The main elements of a mortgage rate lock agreement

Here’s what is covered in a typical rate lock agreement:

  • The date the rate lock agreement goes into effect; usually, this is the day you agree to the lock
  • The date the rate lock expires — typically 30, 60, or 90 days from the date it starts
  • The actual rate you’re locking in (expressed as a percentage)
  • The cost of the rate lock — shorter rate locks are often free, but lenders may ask you to pay 0.25% to 0.50% of the loan amount for a longer rate lock
  • The mortgage program you’re using, including whether your mortgage rate is fixed (set for the life of the loan) or adjustable (will fluctuate, typically after an introductory fixed period), and the loan term, such as 15 or 30 years
  • Any discount points you may be paying to get the offered rate

A rate lock agreement often will include a float-down provision that describes what happens if rates go down before your closing. It also covers what happens if you don’t close the loan before the rate lock expires.

Why would you want a mortgage rate lock?

The short answer to why you might want a rate lock is simply because rates are moving constantly, and even small changes can add up to a lot of money over years and decades.

Historical rate information from Freddie Mac shows that rates are almost never the same from one month to the next. While most monthly differences are around one-tenth of one percentage point or thereabouts, it’s not unusual for rates to vary by as much as a quarter of a percentage point or more during the course of a single month. That might sound like a small amount, but these fluctuations can make a significant difference in your monthly payment.

Let’s look at an example: You are buying a $300,000 home and putting $60,000 down (20% down).

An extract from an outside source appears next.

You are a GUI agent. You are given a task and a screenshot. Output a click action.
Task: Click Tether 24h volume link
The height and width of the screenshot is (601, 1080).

You’ll borrow $240,000 with a 30-year mortgage, and you can lock in your interest rate today at 7.5% without spending money on points (which you buy upfront to decrease your mortgage interest rate).

If you lock your rate in today, your estimated monthly payment will be $1,927, including estimated escrow payments for taxes and insurance. Over the 30-year life of the loan, you’ll pay a total of $364,121 interest.

In this hypothetical example, you decide not to lock in your rate. By the time you close, rates have climbed to 7.75%. This quarter of a percentage point difference means your monthly payment will now be $1,969, and the total interest you’ll pay has climbed to $378,980. That’s an increase of $14,859 over the life of the loan.

The $42 increase in the monthly payment might not seem significant, but remember that any increase in the monthly payment increases your debt-to-income ratio. Debt-to-income compares your total monthly debt payments to your total income. If this figure slips below the acceptable level — many lenders look for a ratio below 43% — you may have to come up with a bigger down payment to qualify for a loan.